TASK STATEMENT =>
Find every row below that contains the word "button" and copy each one. Case counts, so only matches with the same capitalization qualify.

START RECORD EXCERPTS

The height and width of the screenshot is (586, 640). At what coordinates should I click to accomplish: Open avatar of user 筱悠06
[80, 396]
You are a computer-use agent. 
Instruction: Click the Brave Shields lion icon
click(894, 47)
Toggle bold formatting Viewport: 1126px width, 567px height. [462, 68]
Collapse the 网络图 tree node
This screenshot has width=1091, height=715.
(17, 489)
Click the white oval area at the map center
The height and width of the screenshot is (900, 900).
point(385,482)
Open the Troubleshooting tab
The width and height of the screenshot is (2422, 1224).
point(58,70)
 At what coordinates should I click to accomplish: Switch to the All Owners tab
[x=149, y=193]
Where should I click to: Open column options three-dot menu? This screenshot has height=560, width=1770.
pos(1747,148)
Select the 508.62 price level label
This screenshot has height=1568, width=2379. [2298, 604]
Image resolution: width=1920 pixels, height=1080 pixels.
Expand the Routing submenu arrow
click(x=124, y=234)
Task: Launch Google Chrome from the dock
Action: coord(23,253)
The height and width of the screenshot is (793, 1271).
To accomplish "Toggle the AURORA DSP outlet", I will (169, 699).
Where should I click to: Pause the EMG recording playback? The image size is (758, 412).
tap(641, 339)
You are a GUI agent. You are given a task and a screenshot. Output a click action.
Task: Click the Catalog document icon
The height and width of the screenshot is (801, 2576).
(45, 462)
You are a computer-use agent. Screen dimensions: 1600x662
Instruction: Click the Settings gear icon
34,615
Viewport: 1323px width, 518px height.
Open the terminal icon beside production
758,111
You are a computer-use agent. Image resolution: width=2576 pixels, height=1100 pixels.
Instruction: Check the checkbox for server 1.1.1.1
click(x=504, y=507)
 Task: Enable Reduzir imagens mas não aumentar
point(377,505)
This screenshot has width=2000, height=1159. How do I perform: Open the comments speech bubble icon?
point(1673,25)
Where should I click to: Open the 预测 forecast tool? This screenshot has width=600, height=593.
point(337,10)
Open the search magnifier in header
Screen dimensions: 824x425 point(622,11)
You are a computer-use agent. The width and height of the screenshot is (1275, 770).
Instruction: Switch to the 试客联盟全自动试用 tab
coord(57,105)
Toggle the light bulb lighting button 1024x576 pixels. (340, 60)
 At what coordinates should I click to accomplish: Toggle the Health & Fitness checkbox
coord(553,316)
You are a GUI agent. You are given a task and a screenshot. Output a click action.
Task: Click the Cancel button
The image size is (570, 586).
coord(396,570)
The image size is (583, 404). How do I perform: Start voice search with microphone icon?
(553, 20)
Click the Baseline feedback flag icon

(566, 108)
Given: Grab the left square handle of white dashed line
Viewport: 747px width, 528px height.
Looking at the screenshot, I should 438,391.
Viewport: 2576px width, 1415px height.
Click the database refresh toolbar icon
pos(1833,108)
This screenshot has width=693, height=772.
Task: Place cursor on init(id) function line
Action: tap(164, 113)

END RECORD EXCERPTS

OUTPUT FOR THIS TASK =>
Toggle the light bulb lighting button 1024x576 pixels. (340, 60)
Task: Click the Cancel button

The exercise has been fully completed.